Lauren Beukes – Moxyland

You think you know what’s going on?
You think you know who’s really in power?
You have No. Fucking. Idea.

Moxyland is an ultra-smart thriller about technological progress, and the freedoms it removes. In the near future, four hip young things live in a world where your online identity is at least as important as your physical one. Getting disconnected is a punishment worse than imprisonment, but someone’s got to stand up to government inc., whatever the cost.

After reading and loving Zoo City, when I made one of my rare visits to a brick-and-mortar bookstore – rare out of self-protection really; I can’t resist buying at least one book whenever I go into one – and seeing a copy of Moxyland on the shelves, I snatched it up, since I couldn’t wait to sample more of Lauren Beukes’ excellent writing.

Moxyland is very much a dystopic novel, but in some ways it’s scarily close to reality: the rise of smartphones, the ability to pay with your phone, the way we have come to depend on a working (mobile) internet connection and how much easier it has become for the authorities to track our every move. This is emphasized by Beukes’ afterword, written for the Angry Robot editions, in which she details the real-world developments that have caught up to her narrative, since she wrote the book. The South Africa of Moxyland is a totalitarian state, very Orwellian in feel, but updated to tomorrow. It’s no longer doublespeak and doublethink, but doublelive. Lerato’s layering of misdirections and hiding her true communications behind innocuous ones and Toby’s intricately built public persona for his Diary streamcast, to point out two examples, illustrate how rigidly people have to conform to their classes or risk becoming disconnected and disenfranchised. To break out of the mould, you have to do so in complete secrecy or risk the consequences.

Halfway, I was really into the book, but I was wondering what the main plot was, as there didn’t really seem to be one. Then I realised that there was one, but that it was really subtle and only truly came into focus at the end of the book. Moxyland isn’t so much about the interconnections between our four main storylines, as it is about how these storylines illuminate the different facets of Moxyland‘s society and how we do not want to end up in a society like it. There are so many thought-provoking elements in the book, my mind was spinning with them when I finished the book. One thing is sure though, as the flap text said, nothing is as it seems and you won’t know how much it isn’t, until you’ve read the last page. The resolutions to the various story arcs blew my mind and some of them I hadn’t seen coming at all.

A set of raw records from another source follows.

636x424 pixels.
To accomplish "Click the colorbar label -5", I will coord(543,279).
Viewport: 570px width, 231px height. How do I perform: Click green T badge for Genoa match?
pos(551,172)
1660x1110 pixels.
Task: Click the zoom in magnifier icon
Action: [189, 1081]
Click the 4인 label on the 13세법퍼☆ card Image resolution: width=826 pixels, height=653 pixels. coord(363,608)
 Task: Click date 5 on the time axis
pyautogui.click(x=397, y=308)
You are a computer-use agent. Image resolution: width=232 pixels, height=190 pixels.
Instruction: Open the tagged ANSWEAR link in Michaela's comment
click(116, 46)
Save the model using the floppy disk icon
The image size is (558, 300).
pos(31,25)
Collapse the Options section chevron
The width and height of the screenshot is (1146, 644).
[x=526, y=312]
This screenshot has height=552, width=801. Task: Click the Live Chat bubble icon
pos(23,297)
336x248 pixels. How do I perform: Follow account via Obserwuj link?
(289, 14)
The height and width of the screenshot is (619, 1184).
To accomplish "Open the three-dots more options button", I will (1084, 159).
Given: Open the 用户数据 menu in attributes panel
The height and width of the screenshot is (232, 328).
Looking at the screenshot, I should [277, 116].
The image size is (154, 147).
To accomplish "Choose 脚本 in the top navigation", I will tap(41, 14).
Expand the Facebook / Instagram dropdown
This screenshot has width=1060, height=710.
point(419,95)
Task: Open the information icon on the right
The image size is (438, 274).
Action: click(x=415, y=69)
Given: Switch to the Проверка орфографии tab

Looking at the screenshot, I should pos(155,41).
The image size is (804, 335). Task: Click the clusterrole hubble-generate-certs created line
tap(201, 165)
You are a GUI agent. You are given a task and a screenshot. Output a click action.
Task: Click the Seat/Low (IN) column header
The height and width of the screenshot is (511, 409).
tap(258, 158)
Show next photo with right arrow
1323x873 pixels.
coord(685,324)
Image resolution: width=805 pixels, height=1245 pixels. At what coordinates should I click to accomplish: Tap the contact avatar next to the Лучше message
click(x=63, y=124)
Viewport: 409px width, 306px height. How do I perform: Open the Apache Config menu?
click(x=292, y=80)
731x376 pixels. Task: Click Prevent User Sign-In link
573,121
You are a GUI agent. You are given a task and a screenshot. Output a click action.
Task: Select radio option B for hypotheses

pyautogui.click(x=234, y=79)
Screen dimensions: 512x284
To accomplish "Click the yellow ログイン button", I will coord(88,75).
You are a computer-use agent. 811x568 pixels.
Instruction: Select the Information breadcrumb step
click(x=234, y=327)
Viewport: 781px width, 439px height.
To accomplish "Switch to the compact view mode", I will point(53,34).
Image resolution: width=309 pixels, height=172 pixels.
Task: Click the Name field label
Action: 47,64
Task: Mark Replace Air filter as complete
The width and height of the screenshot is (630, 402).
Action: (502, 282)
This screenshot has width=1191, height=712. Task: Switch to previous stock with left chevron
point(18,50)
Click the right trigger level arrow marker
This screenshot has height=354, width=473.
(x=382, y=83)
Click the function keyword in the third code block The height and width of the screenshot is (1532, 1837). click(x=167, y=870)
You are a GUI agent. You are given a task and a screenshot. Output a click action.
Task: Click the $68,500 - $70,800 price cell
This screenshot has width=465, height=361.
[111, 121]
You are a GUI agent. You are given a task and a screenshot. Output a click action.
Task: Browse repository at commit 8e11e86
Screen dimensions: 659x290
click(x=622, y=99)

The characters were well-drawn; the divide between corporati and civilians clearly shown. While Kendra is mostly sympathetic, the others all have some seriously dislikeable traits, though Beukes succeeds in making both Toby and especially Lerato plausible through their back stories. Tendeka’s motivations never become completely clear and his was the character I connected least with. The scariest character in the book wasn’t one of the obvious villains, it was Mr Muller, Kendra’s photography mentor. Not because he’s awful of because he commits some heinous crime, but because he’s wilfully blind to the repressive nature of the society portrayed in Moxyland. He is part of the huge middle of the population, who think life is fine as it is and ignores any violations of privacy, human rights or even common human decency. Of course, this is something history has seen time and time again, always leading to disastrous results.

While the book doesn’t end leaving glaring questions unanswered, it does leave the door open for a return to these characters. And it would be interesting to see where such a return would go. However, whether Beukes returns to Moxyland, Zoo City or goes some place new, I’ll be sure to follow. After reading Zoo City turned me into a fan girl, I enjoyed Moxyland just as much, both because of the story and because it was thought-provoking. I can’t wait for her next book and to be wow-ed all over again.